Jueves 19 de Septiembre de 2013
Una jueza de Familia de la ciudad misionera de Eldorado ordenó que dos nietas de María Ovando fueran alojadas en un hogar de niños debido al bajo peso que presentaban y aparente falta de cuidados por parte de su madre. La abuela de las nenas había sido juzgada y absuelta a fines del año pasado por la muerte de una hija desnutrida, hecho que ocurrió en marzo de 2011 en la zona rural de Mado, en el norte de Misiones.
Las gemelas, tienen quince meses y pesan seis y nueve kilos, respectivamente. La primera de ellas además tiene una patología intestinal que la obliga a seguir una estricta dieta que su familia no le puede proporcionar debido a las condiciones de pobreza en que viven.
La decisión de enviar a las bebas al hogar La buena semilla de Eldorado fue tomada por la jueza de Familia Margarita Potschka, en base a un informe que realizaron asistentes sociales del hospital Samic de Eldorado, adonde habían sido derivadas las nenas desde Andresito.
La mamá de las pequeñas se dedicaba junto a su pareja a la cosecha de yerba mate y desde hace casi una década no tenía contacto con María Ovando. En agosto pasado, la mujer abandonó su hogar conyugal en Andresito, nordeste de Misiones, cansada de los malos tratos de su pareja. Desde entonces vive junto a su madre en Eldorado.
Los especialistas del programa Hambre Cero detectaron el mal estado de las bebas y los médicos determinaron su internación en el sector de neonatología.

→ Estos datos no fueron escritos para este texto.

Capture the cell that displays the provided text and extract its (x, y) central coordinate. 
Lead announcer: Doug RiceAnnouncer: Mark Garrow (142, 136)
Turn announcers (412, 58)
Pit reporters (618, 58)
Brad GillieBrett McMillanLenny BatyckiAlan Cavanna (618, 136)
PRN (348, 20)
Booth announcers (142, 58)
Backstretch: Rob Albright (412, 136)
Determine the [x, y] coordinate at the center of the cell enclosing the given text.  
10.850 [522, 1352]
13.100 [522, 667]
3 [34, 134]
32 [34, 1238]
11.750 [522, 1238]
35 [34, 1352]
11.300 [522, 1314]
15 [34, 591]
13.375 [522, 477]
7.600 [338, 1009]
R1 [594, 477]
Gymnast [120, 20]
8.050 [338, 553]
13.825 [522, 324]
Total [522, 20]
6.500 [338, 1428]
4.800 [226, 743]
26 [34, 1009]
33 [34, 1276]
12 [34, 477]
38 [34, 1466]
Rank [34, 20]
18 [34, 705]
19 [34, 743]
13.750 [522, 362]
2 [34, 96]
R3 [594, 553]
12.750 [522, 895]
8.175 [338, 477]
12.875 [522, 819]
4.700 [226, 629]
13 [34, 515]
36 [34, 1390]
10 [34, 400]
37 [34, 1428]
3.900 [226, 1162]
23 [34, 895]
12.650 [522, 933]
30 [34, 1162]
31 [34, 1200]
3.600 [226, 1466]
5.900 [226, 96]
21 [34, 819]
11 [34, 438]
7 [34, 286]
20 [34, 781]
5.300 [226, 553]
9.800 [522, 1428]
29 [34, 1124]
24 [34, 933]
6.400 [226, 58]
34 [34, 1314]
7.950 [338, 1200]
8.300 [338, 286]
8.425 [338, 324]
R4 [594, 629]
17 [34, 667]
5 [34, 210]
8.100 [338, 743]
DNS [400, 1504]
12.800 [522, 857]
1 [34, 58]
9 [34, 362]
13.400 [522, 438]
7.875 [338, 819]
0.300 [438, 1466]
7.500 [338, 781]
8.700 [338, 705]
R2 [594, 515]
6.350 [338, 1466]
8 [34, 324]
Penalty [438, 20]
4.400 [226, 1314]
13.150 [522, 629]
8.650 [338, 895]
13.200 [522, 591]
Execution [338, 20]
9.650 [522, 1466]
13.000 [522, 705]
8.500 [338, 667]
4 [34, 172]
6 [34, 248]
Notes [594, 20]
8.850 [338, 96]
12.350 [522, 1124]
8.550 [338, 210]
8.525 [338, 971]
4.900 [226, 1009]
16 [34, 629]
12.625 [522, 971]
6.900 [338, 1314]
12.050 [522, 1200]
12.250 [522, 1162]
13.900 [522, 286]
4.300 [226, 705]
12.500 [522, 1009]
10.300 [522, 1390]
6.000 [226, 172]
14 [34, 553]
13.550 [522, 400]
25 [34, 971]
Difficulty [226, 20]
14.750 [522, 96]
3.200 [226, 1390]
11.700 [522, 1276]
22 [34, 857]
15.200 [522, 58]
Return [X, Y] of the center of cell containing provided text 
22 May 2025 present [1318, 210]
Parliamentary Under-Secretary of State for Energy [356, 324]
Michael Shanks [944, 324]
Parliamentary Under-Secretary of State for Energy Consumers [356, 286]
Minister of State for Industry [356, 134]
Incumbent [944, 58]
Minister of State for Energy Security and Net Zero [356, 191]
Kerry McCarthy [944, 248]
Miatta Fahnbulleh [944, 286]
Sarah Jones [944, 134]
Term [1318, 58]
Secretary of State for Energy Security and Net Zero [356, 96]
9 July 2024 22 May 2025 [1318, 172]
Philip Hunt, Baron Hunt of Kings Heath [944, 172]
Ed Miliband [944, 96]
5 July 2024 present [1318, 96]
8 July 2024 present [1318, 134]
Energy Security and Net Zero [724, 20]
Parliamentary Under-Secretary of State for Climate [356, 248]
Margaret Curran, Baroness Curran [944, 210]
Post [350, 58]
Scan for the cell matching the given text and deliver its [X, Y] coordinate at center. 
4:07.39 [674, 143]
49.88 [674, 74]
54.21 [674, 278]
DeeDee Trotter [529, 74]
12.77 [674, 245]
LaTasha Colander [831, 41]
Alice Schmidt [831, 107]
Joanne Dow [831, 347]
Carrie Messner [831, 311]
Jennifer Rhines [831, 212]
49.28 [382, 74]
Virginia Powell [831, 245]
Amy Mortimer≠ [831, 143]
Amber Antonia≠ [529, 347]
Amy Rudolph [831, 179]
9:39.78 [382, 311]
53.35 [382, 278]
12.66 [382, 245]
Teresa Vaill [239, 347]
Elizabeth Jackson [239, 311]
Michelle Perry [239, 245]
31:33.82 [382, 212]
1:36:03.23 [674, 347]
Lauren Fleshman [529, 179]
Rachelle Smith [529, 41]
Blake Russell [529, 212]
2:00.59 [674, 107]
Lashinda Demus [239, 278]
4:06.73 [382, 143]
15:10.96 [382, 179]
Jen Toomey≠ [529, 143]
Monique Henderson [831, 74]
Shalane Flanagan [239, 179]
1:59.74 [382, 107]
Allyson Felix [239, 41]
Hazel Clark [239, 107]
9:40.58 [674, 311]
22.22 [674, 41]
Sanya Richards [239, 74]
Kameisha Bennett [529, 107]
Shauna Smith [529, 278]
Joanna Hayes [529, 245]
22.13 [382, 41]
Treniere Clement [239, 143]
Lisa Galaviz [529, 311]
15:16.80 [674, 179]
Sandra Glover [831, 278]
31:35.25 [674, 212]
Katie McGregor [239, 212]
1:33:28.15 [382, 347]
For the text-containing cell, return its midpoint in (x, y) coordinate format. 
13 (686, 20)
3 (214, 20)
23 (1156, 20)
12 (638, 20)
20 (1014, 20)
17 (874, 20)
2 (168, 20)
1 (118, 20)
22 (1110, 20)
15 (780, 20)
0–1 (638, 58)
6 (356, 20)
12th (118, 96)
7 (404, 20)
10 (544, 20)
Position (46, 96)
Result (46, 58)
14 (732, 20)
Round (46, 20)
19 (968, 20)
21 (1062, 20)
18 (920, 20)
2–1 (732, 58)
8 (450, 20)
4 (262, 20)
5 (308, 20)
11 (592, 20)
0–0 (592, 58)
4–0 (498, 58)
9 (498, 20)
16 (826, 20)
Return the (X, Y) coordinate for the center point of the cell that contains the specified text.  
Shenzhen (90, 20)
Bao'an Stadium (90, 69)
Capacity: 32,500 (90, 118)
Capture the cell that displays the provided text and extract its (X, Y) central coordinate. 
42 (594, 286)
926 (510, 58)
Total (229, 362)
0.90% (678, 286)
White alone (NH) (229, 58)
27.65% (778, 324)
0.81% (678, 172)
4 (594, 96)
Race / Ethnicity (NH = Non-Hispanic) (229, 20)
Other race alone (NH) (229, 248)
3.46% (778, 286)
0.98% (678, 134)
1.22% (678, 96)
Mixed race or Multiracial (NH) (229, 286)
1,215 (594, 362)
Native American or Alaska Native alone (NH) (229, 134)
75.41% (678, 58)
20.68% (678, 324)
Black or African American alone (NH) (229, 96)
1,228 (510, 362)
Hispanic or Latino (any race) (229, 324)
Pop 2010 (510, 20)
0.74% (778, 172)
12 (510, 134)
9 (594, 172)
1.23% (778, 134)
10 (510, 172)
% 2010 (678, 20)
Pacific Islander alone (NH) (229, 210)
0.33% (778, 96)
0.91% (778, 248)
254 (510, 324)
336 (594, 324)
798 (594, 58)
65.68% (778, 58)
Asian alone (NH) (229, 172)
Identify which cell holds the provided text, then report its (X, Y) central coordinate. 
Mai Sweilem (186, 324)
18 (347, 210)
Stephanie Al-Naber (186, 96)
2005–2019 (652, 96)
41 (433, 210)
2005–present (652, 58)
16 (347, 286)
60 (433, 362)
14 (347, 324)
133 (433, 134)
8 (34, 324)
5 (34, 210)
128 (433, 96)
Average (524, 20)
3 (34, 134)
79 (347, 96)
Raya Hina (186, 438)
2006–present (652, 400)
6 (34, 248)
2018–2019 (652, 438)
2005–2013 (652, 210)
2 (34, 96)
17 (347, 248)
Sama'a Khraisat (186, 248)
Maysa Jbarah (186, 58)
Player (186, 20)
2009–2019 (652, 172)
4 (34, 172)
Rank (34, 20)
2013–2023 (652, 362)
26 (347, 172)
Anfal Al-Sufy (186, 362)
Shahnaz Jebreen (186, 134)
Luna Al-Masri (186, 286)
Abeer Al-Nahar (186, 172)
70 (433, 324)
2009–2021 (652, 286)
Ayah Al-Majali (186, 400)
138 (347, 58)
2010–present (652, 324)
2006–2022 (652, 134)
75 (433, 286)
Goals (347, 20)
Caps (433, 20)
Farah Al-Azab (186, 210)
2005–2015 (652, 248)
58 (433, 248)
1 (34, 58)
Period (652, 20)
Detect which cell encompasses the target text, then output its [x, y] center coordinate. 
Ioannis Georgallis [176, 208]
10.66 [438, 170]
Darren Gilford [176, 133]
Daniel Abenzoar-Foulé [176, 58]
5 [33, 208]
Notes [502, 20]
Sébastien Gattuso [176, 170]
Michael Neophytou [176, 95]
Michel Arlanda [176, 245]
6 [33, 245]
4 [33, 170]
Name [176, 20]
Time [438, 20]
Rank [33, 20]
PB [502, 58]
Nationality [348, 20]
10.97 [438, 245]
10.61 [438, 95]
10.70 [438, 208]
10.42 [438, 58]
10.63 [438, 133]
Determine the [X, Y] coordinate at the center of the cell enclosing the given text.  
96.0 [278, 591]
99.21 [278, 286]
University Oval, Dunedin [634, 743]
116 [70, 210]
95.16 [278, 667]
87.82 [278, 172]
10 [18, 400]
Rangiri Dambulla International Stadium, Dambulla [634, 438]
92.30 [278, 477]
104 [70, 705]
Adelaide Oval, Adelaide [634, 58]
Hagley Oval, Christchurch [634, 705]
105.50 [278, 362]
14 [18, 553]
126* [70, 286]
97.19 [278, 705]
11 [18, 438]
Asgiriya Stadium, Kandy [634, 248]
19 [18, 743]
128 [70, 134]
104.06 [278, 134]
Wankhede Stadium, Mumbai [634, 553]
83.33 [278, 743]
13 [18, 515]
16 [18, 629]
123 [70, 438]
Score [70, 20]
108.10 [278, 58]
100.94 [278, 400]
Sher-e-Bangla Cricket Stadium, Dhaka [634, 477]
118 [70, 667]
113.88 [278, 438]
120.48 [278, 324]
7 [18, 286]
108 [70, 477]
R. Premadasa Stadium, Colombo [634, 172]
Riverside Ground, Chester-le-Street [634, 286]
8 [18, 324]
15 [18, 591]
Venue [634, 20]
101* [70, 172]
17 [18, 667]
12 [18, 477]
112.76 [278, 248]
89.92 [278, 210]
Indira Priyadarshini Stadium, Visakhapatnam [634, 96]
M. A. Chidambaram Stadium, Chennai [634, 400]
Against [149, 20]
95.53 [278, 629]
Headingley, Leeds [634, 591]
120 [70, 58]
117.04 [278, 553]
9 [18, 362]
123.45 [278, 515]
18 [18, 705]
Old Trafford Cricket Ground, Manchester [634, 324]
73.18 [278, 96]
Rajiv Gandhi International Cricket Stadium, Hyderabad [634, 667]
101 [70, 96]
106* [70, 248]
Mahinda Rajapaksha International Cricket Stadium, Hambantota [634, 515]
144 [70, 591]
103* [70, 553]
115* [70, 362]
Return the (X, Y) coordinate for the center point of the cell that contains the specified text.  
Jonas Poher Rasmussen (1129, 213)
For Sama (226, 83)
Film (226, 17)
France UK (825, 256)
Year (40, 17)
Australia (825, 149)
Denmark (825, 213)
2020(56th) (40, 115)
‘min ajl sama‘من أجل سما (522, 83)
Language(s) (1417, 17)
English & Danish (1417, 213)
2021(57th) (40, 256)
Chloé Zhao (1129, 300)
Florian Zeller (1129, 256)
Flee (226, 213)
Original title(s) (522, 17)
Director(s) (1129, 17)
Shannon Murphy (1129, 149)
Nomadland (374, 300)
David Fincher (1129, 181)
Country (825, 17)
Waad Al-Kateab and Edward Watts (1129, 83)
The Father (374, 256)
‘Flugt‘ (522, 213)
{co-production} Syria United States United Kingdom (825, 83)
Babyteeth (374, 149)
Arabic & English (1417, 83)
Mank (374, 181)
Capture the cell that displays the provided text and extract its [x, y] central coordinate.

La abogada Roxana Rivas, defensora de Ovando, consideró la decisión de Potschka de "aberración jurídica y social" porque los problemas de salud de las niñas se podían resolver con mayor asistencia por parte del Estado y sin separarlas de su familia.
Desde Asistencia Social de la Municipalidad de Eldorado, dijeron ayer que María Ovando vive junto a trece hijos y nietos en una vivienda que el Estado le cedió a principios de este año.
María Ovando había sido detenida en marzo de 2011, luego que su hija Carolina muriera en sus brazos cuando la llevaba al hospital. La mujer, temerosa de la reacción de su marido golpeador, la enterró en un monte, y dijo que la pequeña había sido llevada a Paraguay por su abuela.
Sin embargo, la mentira no tardó en descubrirse y un juez la procesó por abandono de persona seguido de muerte. Ovando estuvo presa 20 meses. A fines del año pasado, un Tribunal la absolvió. Tras salir de la cárcel, María buscó recuperar a sus hijos y comenzó a cursar la escuela primaria.